So with one thing and another, we've gone four months without publishing an episode of our podcast. Considering that we had only been "on air" for five months prior to our hiatus, this is not a good thing. We're pretty much going to have to woe listeners all over again.
So this is my dilemma. I now have the basic equipment to record and edit the podcast. I also have the time to record an episode. And we really need to put an episode out if we want to retain any credibility with our audience. BUT. I would rather not do it without Michelle. The thought of sitting and talking all by myself is terrifying, even though I know I'm capable of talking on and on for hours. (That's what I do for a living. Eh, I'm a teacher after all.) And more importantly, I don't want to leave Michelle out of it; I don't want to give her the impression that she isn't wanted or needed; I don't want her to feel that I'm trying to take over the show; and I don't want any bad feelings of any sort.
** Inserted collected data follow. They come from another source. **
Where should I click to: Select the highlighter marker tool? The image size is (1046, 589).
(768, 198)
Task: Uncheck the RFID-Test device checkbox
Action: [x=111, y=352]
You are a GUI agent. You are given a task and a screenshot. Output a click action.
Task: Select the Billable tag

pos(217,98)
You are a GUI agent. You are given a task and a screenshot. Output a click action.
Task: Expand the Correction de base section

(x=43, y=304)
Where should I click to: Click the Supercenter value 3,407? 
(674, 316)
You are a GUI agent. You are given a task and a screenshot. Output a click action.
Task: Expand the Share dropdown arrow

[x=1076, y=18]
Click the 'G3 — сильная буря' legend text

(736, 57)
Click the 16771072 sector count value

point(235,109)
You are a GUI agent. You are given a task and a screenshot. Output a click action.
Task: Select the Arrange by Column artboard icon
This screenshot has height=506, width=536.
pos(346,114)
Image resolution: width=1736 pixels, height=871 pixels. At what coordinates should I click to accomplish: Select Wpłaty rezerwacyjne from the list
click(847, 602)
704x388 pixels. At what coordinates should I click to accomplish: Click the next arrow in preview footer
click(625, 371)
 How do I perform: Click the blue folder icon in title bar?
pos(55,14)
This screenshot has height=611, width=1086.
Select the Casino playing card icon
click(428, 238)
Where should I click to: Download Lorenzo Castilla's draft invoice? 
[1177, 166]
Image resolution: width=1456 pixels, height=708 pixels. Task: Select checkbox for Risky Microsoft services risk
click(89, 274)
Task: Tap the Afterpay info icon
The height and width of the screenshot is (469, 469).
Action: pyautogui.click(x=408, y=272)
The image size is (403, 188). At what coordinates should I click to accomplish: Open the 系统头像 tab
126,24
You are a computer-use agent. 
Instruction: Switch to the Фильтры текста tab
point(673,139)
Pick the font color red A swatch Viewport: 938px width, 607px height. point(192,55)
If I do a solo episode, it would be strictly on a temporary basis. Because the show is definitely the two of us -- or the three of us if we can ever get Faith to talk up. (Faith is our third partner on the podcast, known as the silent spinner because she isn't ready to talk on the air yet. She's shy.)
I've left messages for Michelle, so hopefully I'll hear back soon. It's hard though, since her schedule is so wonky and mine just doesn't mesh at all with her's. And I'm not sure why I shared all this, since I usually keep Spun in the Sun separate from this blog. But this is what is occupying my mind, so I'm sharing. Suggestions and/or advice would be welcomed.